建物内の事、巷で人気の将官たちの普段の姿など、いろいろな話題がキッチンに上がったが、一番少女たちが気になっているのがやはり―――
「お姉ちゃん、シュナ様直属のメイドさんなんでしょ?」
「将軍閣下って、お姉ちゃんとどんなお話してるの?」
1ヶ月に2~3回、シュナは護衛とともに城下町にやって来ては自ら視察を行う。その為、ラス市民がシュナの姿を見かける事は珍しくない。
「うーん、そうだね・・・」
孤児院で暮らす子供たちのみならず、北域将軍領に住む臣民にとって、北域将軍シュナ・ベルティオンとは雲の上のような存在である。自分たちの最大の庇護者であり、近寄りがたい支配者。

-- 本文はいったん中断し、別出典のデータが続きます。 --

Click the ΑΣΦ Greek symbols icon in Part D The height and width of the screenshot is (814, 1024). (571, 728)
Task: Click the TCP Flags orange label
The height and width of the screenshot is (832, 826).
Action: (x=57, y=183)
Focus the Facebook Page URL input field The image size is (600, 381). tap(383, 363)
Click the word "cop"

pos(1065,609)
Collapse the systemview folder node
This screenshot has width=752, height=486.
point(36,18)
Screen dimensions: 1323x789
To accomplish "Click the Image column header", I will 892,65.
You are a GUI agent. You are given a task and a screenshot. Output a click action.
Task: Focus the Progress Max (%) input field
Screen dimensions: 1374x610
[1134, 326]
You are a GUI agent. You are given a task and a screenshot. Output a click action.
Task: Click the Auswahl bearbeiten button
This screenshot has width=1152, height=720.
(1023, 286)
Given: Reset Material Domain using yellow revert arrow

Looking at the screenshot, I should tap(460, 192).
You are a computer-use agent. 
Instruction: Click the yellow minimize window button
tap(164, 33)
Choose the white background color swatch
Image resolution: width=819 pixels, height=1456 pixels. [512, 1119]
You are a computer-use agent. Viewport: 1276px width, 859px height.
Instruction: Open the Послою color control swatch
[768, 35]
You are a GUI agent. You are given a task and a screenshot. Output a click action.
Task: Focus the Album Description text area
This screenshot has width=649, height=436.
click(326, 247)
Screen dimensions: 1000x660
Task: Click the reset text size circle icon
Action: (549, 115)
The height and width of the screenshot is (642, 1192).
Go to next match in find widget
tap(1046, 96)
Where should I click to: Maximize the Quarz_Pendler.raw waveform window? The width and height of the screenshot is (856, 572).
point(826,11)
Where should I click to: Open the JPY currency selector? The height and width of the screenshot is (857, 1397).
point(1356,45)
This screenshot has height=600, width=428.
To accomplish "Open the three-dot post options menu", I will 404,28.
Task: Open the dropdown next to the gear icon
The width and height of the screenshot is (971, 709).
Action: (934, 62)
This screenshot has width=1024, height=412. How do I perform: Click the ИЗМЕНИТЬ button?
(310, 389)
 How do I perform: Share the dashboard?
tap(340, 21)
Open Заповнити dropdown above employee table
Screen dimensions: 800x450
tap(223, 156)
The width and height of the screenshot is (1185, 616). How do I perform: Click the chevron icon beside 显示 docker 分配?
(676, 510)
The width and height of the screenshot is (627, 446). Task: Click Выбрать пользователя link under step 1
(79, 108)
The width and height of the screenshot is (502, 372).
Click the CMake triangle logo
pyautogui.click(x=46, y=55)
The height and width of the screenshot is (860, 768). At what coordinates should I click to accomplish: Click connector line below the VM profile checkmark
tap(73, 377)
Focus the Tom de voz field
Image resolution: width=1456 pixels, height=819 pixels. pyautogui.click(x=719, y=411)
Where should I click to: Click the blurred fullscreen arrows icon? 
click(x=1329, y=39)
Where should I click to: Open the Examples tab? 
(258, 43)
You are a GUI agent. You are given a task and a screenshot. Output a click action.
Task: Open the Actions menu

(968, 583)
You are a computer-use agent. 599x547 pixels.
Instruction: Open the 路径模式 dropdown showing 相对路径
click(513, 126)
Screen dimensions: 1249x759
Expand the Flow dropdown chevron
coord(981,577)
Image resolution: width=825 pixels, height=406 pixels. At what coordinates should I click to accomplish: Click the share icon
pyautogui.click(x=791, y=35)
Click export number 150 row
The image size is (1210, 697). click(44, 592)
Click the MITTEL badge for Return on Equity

そんな彼を一番近くで見続けているナナから語られるのは、少女たちが想像していたシュナとは全く違う、シュナの姿であった。
「そうなんだ~」
「将軍閣下って、ホントはとっても優しい人なんだ」
ナナは普段のシュナを出来るだけ語ってみたが、シュナの名誉や立場もあるため、『ニンジンが苦手』だの『膝枕が好き』などの将軍としての面目が潰れてしまうような事は伏せていたが。
「ねぇ、ナナお姉ちゃん」
ナナの話を聞いていた少女のひとりが、ポツリと口を開いた。
「ナナお姉ちゃんは、将軍様の事をどう思ってるの?」
(シュナの事をどう思っているか・・・か)
帰りの馬車の中。ナナは朝に自分に投げかけられた問いを改めて考えていた。
シュナは現在12才。後3年もすれば成人し、成人すれば継承できる爵位も受け継ぐことになり、名実ともにベルティオン公爵家を継承することになる。そして然るべき家柄の姫を正室に迎えることになるだろう。
(どうなんだろう・・・シュナの隣に、知らない女の子がいる・・・)
3年も経てばさらにシュナは美しく、凛々しく成長するだろう。そんな彼の隣に立つのが全く知らない姫君。
(なんか・・・嫌だ)
何故かはわからない。だが、胸の奥がモヤモヤするのだ。
そのもやもやの正体がわからぬまま、彼女を乗せた馬車はラス城内郭に滑り込んでいくのだった。